▸ **YOUR INSTRUCTIONS**:
Retype every one of the rows below word for word, leaving out the pictures.

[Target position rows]
--------

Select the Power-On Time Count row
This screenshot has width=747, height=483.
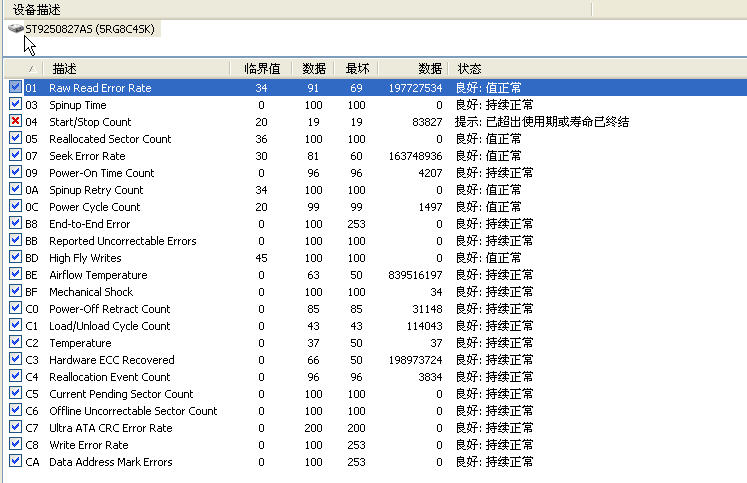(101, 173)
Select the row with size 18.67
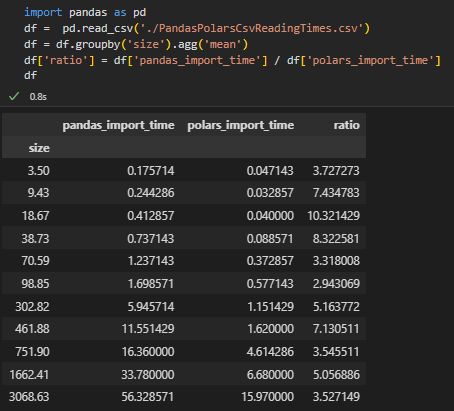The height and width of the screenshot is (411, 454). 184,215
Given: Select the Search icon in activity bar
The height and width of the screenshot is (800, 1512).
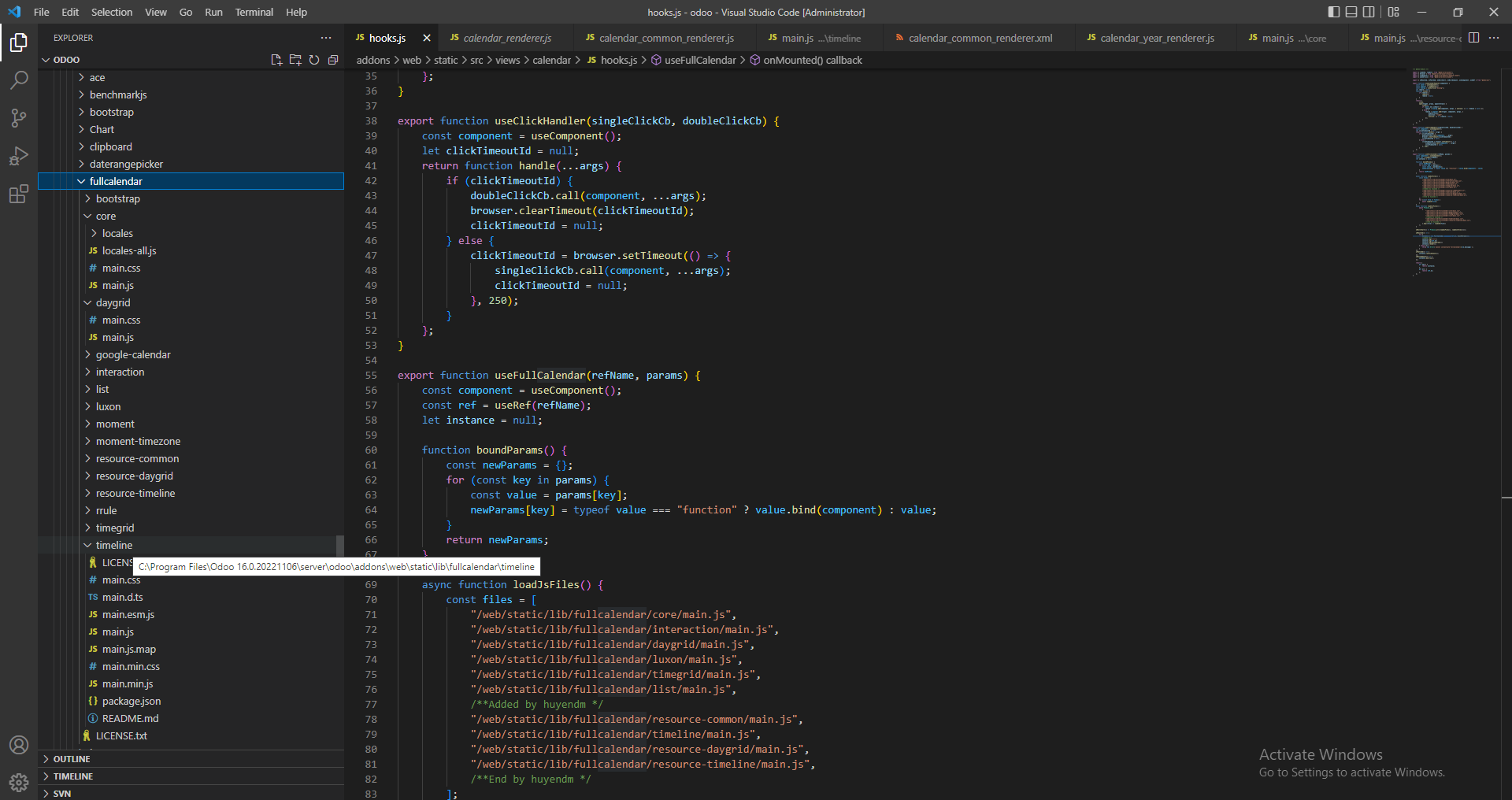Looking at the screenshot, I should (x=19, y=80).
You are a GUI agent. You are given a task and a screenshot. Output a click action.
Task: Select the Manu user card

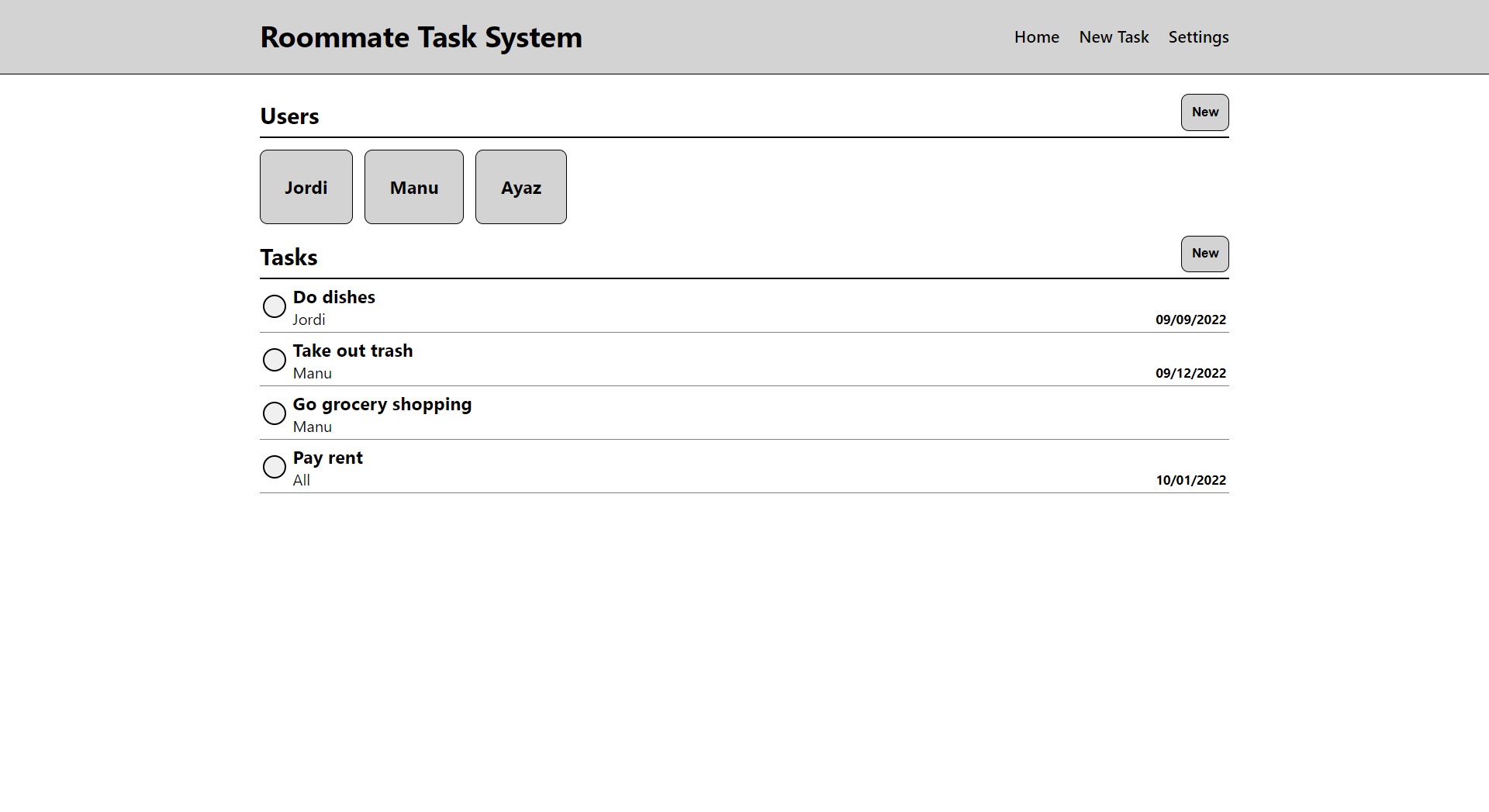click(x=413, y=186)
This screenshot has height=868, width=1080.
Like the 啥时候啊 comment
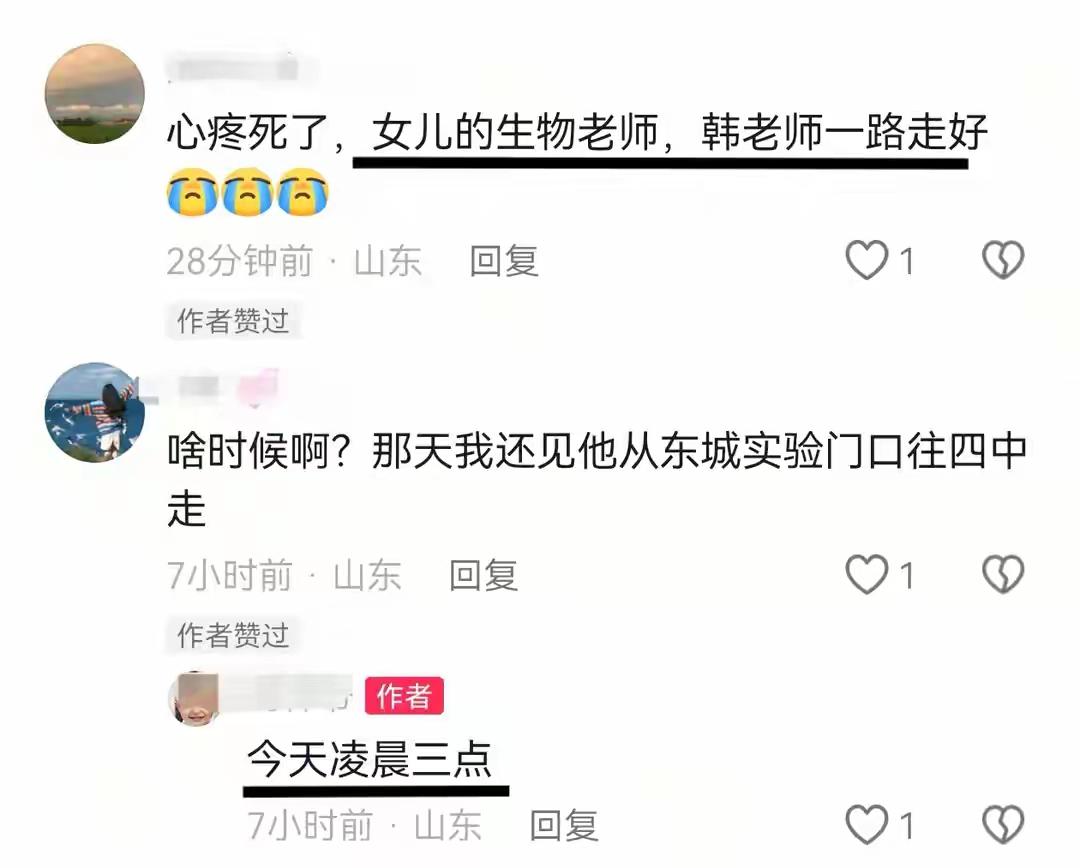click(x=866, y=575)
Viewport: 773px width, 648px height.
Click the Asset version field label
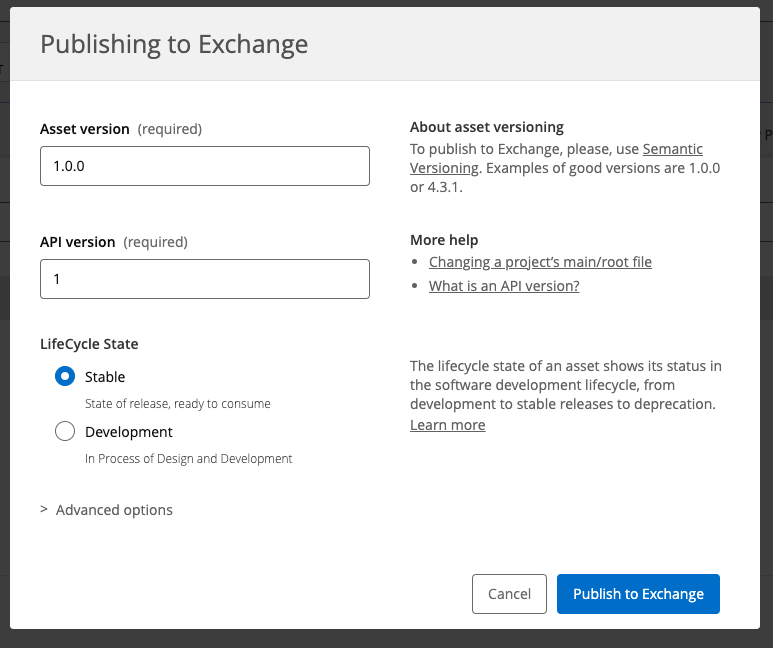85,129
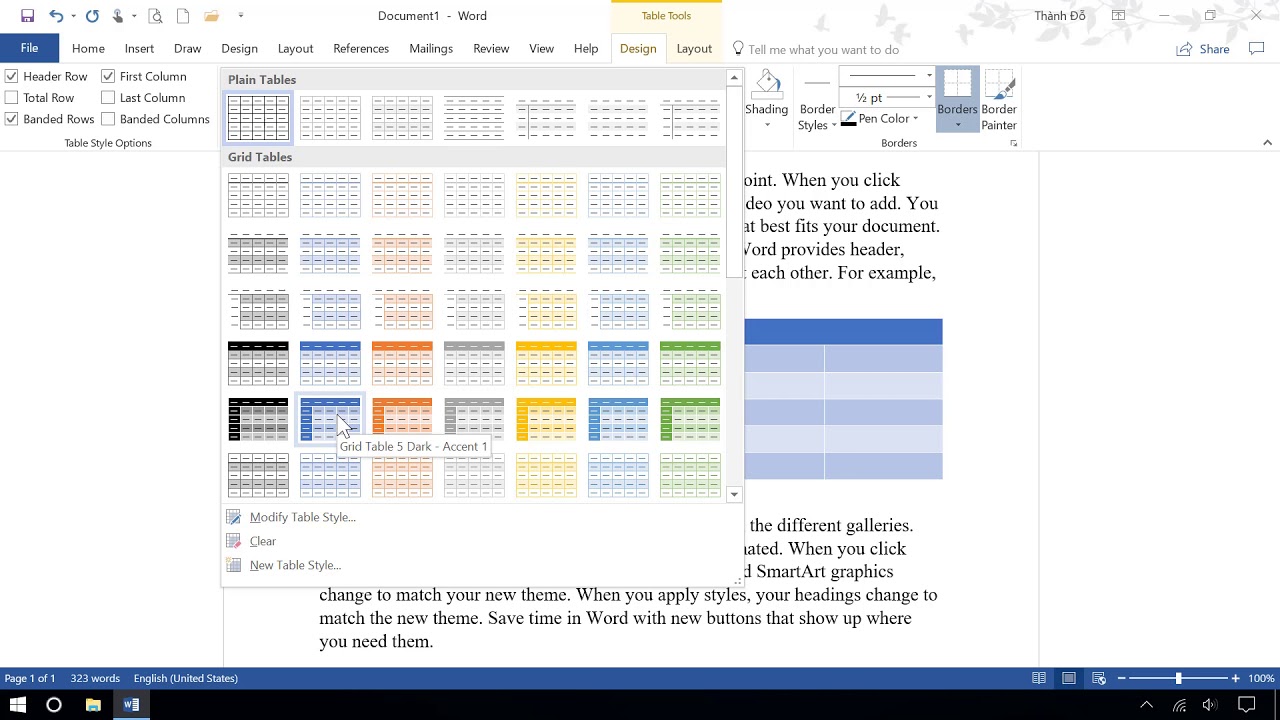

--------

▸ **EXERCISE ANSWER**:
Select the Power-On Time Count row
This screenshot has width=747, height=483.
(101, 173)
Select the row with size 18.67
The height and width of the screenshot is (411, 454). 184,215
Given: Select the Search icon in activity bar
The height and width of the screenshot is (800, 1512).
Looking at the screenshot, I should (x=19, y=80).
You are a GUI agent. You are given a task and a screenshot. Output a click action.
Task: Select the Manu user card

click(x=413, y=186)
This screenshot has height=868, width=1080.
Like the 啥时候啊 comment
click(x=866, y=575)
Viewport: 773px width, 648px height.
Click the Asset version field label
85,129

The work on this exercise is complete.